On 01/06/16 11:53, Ralph Castain wrote:
On Jan 6, 2016, at 9:53 AM, Bruce Roberts <[email protected]
<mailto:[email protected]>> wrote:
PMIx sounds really nice.
Forgive my naive question, but for mpirun would sstat and step
accounting continue to work as it does when using srun?
It does to an extent. You generally execute an mpirun for each job
step. The mpirun launches its own daemons for each invocation, and the
app procs are children of these daemons. So Slurm sees the daemons and
will aggregate the accounting for its children into the daemon’s
usage. However, the daemon mostly just sleeps once the app is running,
and so the accounting should be okay (though you won’t get it for each
individual app process).
Perhaps others out there who have used this can chime in with their
experience?
So it sounds like mpirun must use srun under the covers to launch the
daemons. If using the cgroups proctrack plugin I'm guessing accounting
will work for the entire step just not down to the individual ranks as
you state. sstat probably isn't that useful at that point. That is a
large difference.
Does mpirun also support Slurm's task
placement/layout/binding/signaling? Our users use most of the
features quite heavily as I am guessing others do as well.

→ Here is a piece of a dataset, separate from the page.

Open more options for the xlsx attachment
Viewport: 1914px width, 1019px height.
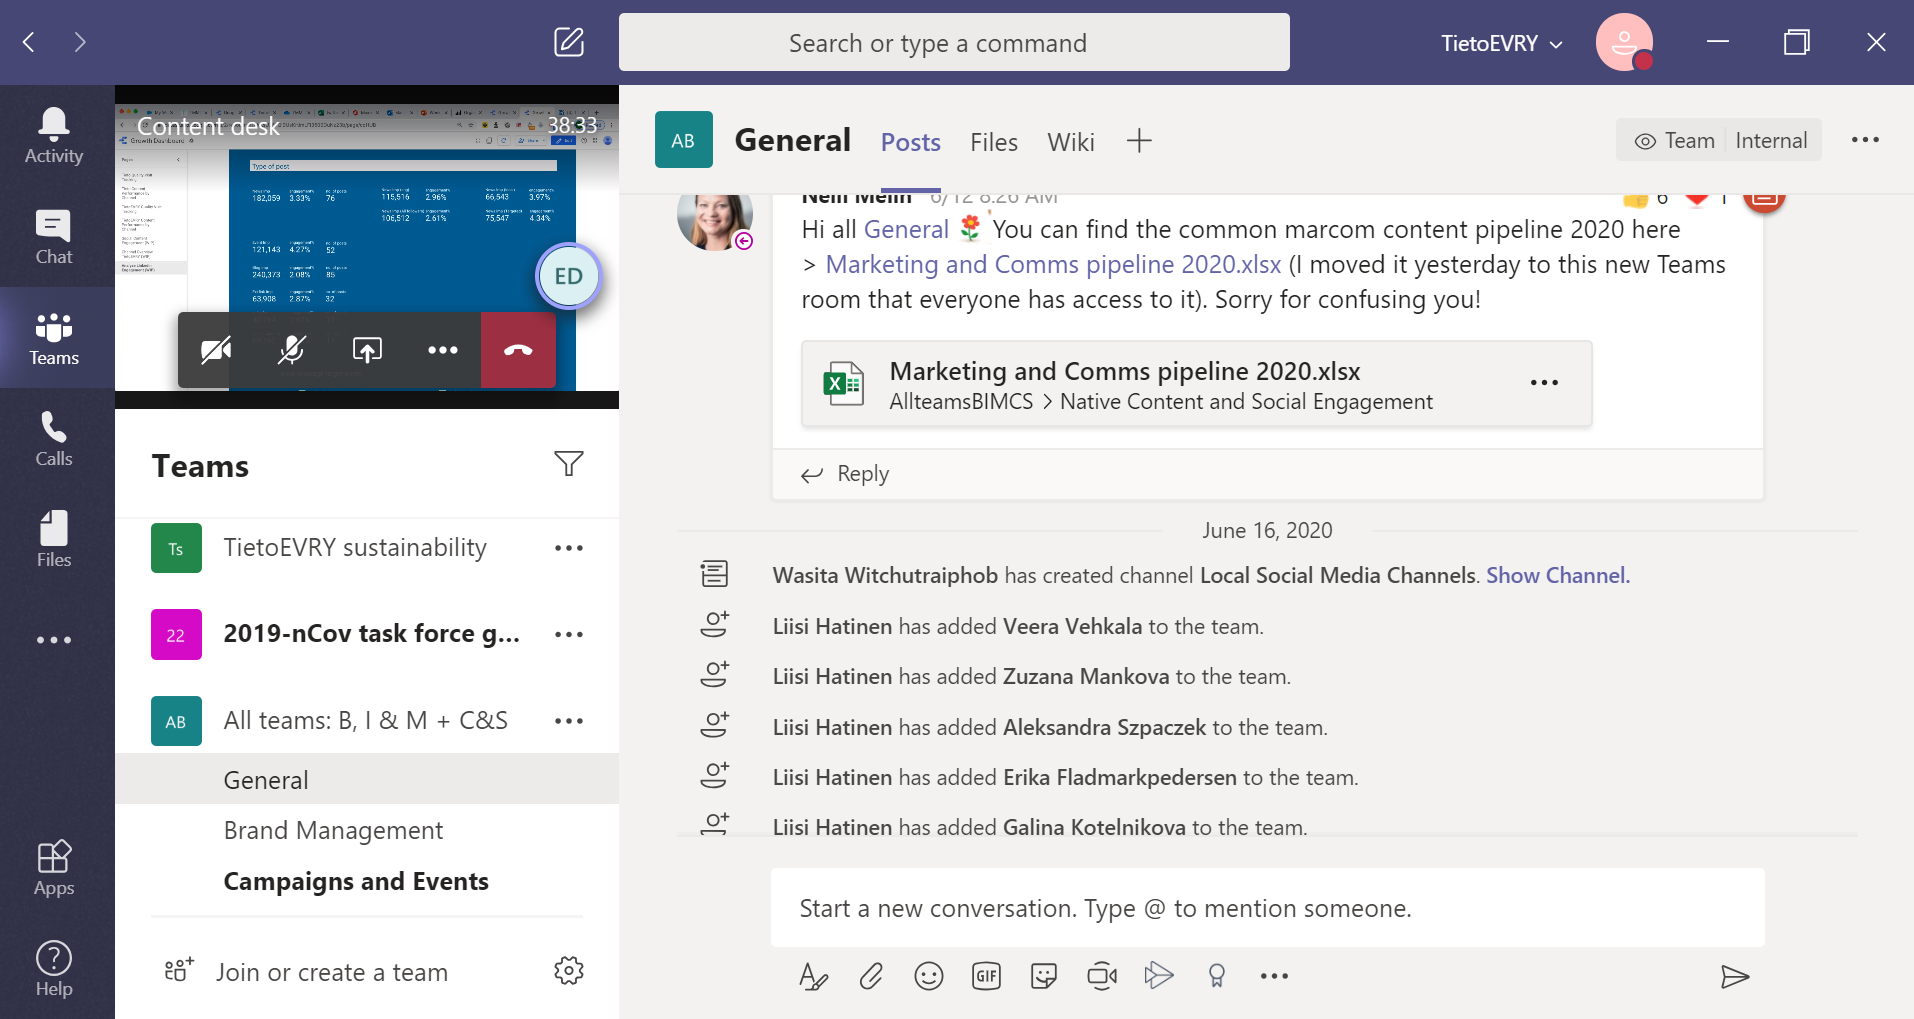click(1544, 383)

What mpirun supports depends on the MPI implementation, so I can only
address your question for OpenMPI. You’ll find that OMPI’s mpirun
provides a superset of Slurms options (i.e., we implemented a broader
level of support), but the names and syntax of those options is
different as it reflects that broader support. For example, we have
the ability to allow more fine-grained layout/binding patterns and
combinations.
That is interesting. I am able to lay out tasks in any order I would
like with srun on cores or threads of cores. What finer-grained
layout/binding patterns are you referring to?

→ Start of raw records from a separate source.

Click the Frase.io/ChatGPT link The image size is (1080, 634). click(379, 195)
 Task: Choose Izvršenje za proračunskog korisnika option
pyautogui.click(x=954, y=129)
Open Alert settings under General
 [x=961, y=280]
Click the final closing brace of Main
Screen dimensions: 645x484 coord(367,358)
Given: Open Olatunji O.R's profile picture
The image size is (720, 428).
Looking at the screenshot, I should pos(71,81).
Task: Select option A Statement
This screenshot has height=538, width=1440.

Thanks for your insights so far they helpful!
Thanks!
On 01/06/16 07:54, Ralph Castain wrote:
As with all such rumors, there is some truth and some inaccuracies
to it. Note that the various MPIs have historically differed
significantly in how they implement mpirun, though the differences
in terms of behavior and performance have been closing. So it is
hard to provide a clearcut answer that spans time, and I’ll just
report where we are now and looking ahead a bit.
PMI-1 support doesn't scale as well as what was done in mpirun from
some of the MPI libraries, and so your (A) is certainly true.
Remember that Slurm provides PMI-1 out-of-the-box and that you have
to do a second build step to add PMI-2 support. So for people that
just do the std install and run, this will be the expected situation.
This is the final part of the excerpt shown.